Soy un cliente exigente, o eso es lo que diría la mayoría de las personas al conocerme. Me he dado cuenta de que los colombianos se han acostumbrado a un bajo nivel del servicio al cliente y por ello han terminado aceptando acciones de diferentes empresas que no considero como un buen servicio, como entregarle primero las revistas al público general que a los subscriptores (ver Por qué la revista Semana no merece a sus suscriptores).

Tal vez me acostumbre con los años, aunque espero no hacerlo.

Amigo empredendor

Todo cliente merece una experiencia agradable.

Para mí, toda la interacción con los clientes debe estar orientada a procurarles una experiencia agradable. Acá está mi definición de tal experiencia:

  • Sentirme escuchado: hazme preguntas, escucha mis respuestas y refuerza mi decisión una vez que haya sido tomada.
  • Sentirme respetado: valora mi tiempo, no compartas la atención que me brindas con los demás clientes, ten paciencia y no trates de engañarme.
  • Sentirme valorado: aprecia el esfuerzo que hice para contactarte y hazme sentir importante aun y cuando no sea el cliente que invierte más dinero en tu negocio.
  • Sentirme en confianza: demuéstrame que eres un experto en tu campo, no intentes venderme lo que no necesito y acepta que tal vez no tengas una solución para mi caso.

Desde mi perspectiva considero que el tercer punto casi no se incumple en Colombia mientras que en Francia es un error muy común.

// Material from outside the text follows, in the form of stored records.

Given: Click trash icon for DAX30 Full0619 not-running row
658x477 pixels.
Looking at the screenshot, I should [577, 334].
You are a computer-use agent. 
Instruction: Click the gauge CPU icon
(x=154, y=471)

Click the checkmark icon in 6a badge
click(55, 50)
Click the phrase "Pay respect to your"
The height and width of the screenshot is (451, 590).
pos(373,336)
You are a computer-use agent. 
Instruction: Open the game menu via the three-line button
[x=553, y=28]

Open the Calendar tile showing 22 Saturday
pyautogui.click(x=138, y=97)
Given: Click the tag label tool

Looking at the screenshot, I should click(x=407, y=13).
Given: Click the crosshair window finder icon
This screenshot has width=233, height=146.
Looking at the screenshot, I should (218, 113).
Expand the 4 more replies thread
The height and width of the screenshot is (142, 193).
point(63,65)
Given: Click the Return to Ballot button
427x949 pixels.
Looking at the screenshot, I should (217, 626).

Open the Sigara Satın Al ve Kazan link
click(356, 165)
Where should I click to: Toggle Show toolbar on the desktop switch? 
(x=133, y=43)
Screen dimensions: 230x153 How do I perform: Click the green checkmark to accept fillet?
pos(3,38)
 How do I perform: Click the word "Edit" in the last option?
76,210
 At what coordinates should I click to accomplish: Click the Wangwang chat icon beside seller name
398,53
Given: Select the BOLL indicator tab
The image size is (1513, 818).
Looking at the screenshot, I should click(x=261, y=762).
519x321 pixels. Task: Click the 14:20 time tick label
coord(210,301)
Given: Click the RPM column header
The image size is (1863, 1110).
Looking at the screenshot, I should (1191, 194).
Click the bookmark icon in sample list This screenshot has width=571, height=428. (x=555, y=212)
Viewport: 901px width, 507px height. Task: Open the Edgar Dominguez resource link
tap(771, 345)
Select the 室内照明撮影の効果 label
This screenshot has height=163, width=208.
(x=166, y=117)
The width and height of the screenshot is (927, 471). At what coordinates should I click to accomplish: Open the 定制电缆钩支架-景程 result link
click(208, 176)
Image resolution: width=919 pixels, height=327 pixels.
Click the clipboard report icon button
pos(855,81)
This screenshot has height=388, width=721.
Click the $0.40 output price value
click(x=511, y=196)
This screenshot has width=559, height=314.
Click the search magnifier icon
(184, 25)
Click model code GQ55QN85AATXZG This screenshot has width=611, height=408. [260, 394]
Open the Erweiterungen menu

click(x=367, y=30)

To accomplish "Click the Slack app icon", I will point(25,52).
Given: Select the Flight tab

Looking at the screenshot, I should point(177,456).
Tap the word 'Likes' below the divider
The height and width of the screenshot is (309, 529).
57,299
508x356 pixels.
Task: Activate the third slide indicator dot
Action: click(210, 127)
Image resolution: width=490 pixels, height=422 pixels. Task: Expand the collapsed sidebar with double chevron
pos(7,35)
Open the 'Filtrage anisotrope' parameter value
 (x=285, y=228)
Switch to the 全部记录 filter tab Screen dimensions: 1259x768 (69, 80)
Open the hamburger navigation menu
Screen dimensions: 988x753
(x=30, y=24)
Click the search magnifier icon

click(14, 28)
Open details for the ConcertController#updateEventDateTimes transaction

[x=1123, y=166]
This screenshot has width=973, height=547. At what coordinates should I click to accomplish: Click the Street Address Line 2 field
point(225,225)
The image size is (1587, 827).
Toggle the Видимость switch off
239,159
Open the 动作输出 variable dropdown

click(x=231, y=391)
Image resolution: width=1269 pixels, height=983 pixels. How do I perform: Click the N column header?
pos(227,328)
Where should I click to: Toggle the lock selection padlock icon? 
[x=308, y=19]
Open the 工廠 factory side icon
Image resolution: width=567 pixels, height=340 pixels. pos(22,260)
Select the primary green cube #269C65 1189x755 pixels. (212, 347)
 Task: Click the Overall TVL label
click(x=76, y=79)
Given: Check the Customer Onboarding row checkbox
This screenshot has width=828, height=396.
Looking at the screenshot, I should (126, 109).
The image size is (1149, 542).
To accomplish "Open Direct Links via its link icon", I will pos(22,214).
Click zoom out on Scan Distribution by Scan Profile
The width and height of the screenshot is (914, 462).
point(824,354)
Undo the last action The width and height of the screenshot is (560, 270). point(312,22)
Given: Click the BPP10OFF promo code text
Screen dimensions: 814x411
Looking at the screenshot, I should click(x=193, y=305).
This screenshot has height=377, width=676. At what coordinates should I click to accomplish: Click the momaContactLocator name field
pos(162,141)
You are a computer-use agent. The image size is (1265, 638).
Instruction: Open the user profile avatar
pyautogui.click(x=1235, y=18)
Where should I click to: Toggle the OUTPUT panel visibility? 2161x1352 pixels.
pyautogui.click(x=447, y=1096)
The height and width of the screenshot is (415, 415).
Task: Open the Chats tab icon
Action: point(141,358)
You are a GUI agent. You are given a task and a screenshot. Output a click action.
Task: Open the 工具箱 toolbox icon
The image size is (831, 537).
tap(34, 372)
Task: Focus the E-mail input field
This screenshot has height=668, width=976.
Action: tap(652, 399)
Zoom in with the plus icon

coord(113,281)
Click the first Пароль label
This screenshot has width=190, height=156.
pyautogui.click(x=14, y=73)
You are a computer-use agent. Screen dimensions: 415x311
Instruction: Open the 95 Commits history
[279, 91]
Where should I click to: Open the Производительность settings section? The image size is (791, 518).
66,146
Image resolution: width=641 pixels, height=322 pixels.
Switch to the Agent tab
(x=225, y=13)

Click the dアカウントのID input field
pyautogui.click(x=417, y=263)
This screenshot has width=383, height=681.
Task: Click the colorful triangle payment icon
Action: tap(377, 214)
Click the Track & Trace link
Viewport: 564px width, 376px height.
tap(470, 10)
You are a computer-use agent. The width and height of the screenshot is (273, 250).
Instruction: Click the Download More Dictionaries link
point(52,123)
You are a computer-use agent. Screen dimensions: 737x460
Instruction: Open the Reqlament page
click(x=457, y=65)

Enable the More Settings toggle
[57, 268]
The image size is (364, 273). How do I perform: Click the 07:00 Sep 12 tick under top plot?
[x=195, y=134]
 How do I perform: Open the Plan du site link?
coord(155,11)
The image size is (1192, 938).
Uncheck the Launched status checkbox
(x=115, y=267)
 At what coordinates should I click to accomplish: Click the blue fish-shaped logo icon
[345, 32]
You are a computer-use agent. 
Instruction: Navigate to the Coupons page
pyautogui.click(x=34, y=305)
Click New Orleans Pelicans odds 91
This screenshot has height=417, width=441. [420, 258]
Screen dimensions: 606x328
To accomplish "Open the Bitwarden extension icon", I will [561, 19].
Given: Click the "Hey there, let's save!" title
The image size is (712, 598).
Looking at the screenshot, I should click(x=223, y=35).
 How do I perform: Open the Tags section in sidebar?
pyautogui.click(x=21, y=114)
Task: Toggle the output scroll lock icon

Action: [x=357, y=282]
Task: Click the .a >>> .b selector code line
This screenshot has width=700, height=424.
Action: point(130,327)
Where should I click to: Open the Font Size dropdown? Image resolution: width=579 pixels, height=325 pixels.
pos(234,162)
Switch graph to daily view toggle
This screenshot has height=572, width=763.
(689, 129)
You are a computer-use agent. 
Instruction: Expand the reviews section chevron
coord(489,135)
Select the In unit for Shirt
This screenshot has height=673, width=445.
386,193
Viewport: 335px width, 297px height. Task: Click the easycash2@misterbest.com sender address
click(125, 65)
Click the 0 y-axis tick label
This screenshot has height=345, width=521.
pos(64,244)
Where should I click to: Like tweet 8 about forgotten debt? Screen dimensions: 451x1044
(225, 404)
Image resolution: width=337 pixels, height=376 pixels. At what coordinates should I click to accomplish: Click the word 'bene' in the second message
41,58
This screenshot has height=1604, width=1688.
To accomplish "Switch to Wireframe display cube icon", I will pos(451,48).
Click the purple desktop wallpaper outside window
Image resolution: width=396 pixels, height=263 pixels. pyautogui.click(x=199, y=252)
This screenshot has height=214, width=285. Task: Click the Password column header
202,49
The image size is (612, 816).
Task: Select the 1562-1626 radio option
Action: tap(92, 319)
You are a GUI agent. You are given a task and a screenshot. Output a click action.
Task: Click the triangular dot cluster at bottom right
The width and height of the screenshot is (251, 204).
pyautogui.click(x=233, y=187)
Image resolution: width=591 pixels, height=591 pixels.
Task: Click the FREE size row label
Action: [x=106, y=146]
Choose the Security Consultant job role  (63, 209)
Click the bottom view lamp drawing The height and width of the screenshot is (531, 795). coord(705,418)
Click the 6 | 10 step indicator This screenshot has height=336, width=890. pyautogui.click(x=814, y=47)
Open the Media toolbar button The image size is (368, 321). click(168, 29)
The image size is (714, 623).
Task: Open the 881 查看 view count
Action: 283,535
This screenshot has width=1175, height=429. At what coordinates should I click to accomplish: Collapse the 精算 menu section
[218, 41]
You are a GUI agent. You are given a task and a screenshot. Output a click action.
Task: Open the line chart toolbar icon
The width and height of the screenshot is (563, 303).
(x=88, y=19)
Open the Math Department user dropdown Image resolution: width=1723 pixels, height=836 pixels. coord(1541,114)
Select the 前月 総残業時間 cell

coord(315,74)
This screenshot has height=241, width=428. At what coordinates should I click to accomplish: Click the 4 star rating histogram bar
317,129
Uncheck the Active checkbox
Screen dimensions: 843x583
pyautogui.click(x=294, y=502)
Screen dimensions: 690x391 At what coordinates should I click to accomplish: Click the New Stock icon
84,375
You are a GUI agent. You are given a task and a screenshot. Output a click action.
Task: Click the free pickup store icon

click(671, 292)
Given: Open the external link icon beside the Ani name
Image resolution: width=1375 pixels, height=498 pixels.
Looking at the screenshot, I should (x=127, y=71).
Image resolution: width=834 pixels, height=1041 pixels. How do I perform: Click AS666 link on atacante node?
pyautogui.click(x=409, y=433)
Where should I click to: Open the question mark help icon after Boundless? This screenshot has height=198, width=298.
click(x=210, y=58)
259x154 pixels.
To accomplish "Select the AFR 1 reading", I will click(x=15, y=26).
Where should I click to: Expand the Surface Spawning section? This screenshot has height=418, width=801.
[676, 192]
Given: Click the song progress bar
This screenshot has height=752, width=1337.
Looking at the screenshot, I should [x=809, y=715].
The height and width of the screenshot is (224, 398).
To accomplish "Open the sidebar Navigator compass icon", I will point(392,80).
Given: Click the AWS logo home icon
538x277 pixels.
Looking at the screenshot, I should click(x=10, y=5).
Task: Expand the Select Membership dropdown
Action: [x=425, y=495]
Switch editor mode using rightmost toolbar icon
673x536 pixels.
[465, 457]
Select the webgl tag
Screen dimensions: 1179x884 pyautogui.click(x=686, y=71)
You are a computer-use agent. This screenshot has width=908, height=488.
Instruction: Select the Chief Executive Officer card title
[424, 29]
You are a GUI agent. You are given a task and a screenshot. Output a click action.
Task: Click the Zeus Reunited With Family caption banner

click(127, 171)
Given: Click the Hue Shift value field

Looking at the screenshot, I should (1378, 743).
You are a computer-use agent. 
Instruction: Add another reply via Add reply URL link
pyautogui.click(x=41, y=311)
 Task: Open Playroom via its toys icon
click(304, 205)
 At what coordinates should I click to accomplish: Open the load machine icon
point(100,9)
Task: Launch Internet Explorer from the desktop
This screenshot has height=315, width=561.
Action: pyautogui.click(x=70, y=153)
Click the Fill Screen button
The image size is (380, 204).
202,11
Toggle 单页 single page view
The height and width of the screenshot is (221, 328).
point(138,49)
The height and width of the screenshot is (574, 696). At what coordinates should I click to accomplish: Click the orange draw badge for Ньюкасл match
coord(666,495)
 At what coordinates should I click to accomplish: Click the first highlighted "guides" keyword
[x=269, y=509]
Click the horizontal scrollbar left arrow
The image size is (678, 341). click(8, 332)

El punto más débil es el segundo y el primero y el cuarto pueden variar.

Amigo consumidor

Que la experiencia sea agradable es también tu responsabilidad.

En la relación entre el proveedor y el cliente, el cliente no es pasivo. Para tener una experiencia agradable el cliente debe:

  • Ser amable: no me porto de manera arrogante.
  • Ser justo: no exijo sin dar una compensación razonable, no regateo hasta el amanecer, procuro que ambas partes queden satisfechas.
  • Ser agradecido: aprecio el servicio, el esfuerzo y el profesionalismo que recibo, y expreso verbalmente el agradecimiento y satisfacción con el servicio.